▶ **Activity**: Set down, please, the line that contains "Task: Open a project with the folder icon" and every line that follows it to the end of the records, exactly; do not include pictures.
=== Data records ===
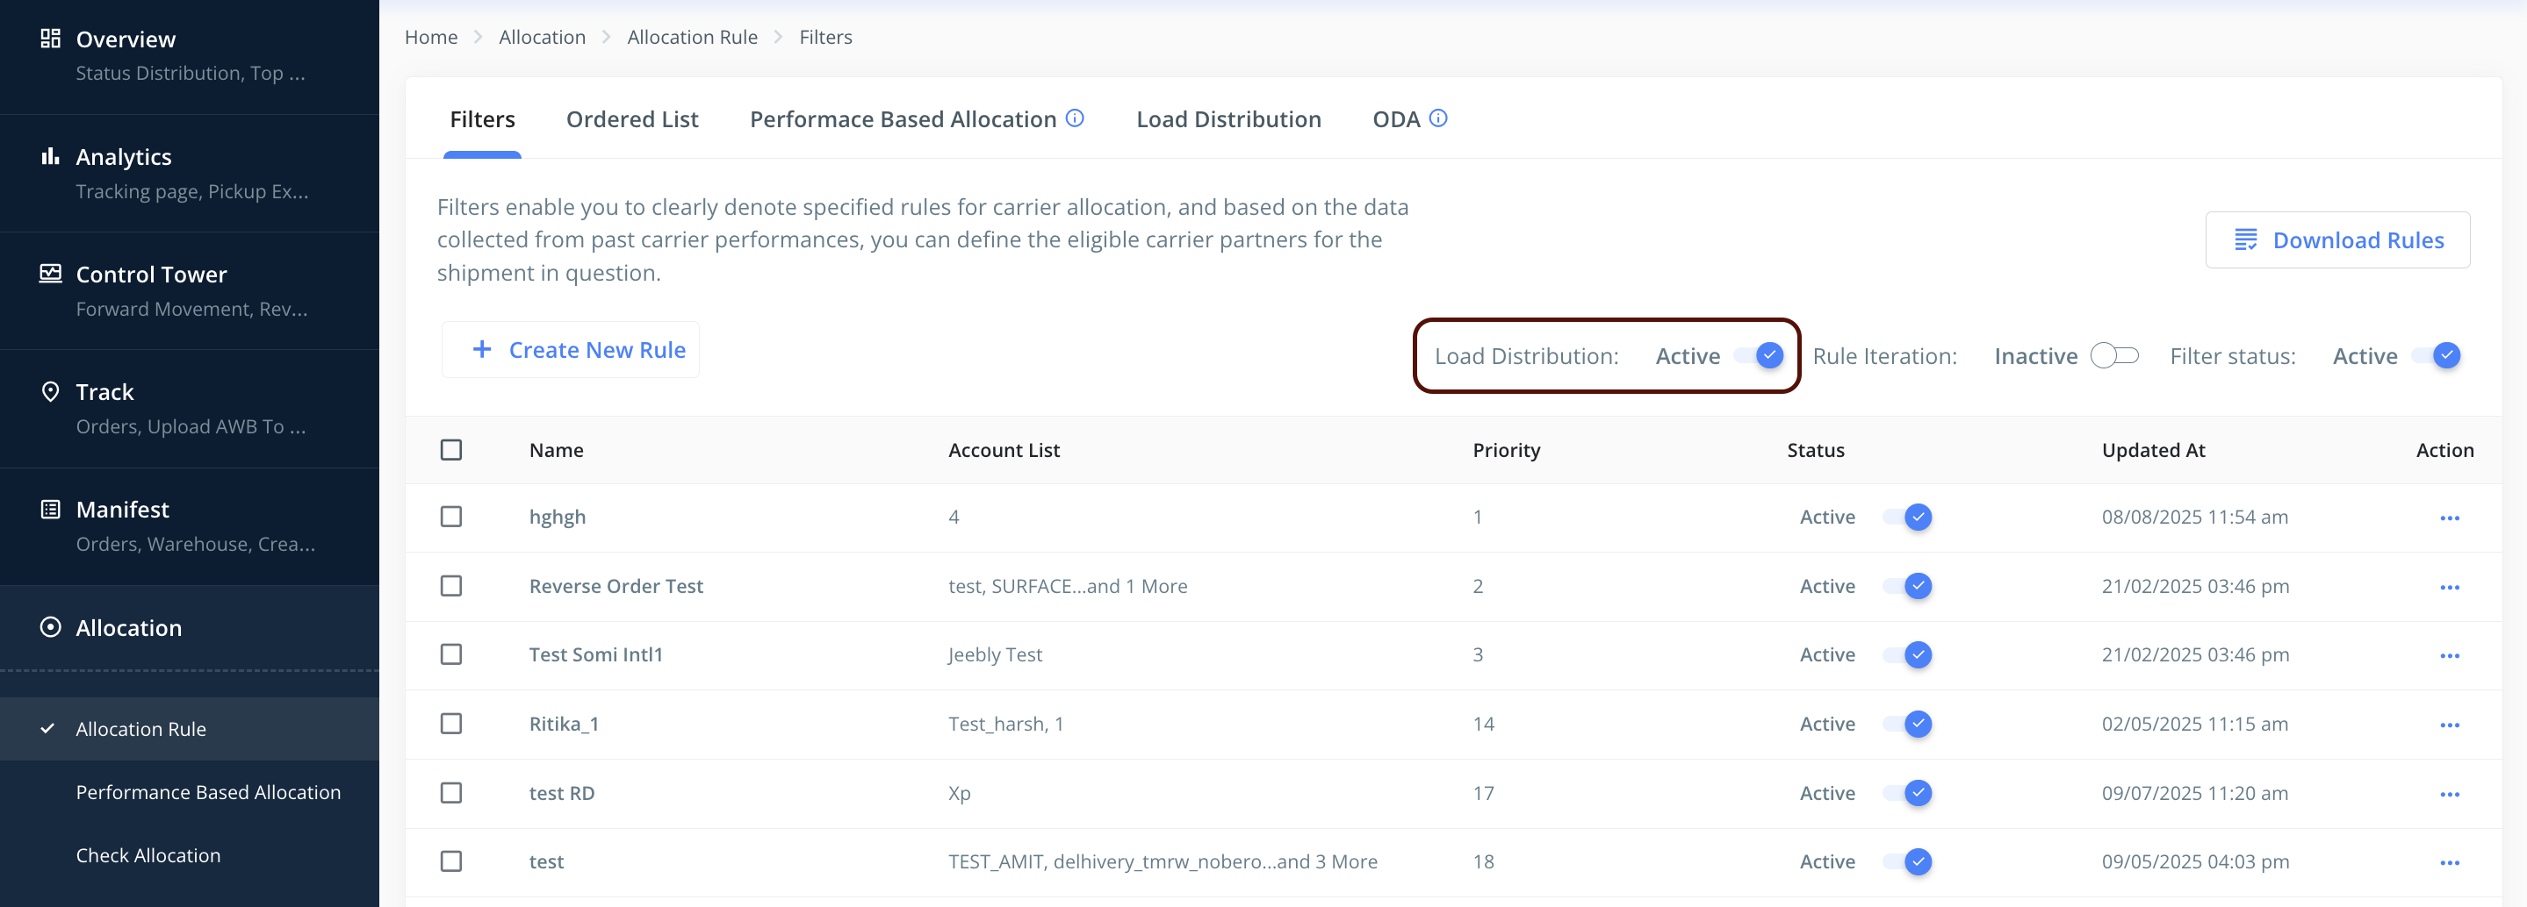Click the Analytics bar chart icon
This screenshot has height=907, width=2527.
50,156
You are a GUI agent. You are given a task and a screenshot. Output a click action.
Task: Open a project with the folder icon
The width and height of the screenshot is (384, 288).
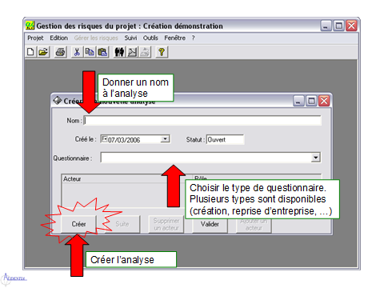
===
▶ **Task response**:
Task: Open a project with the folder icon
The width and height of the screenshot is (384, 288).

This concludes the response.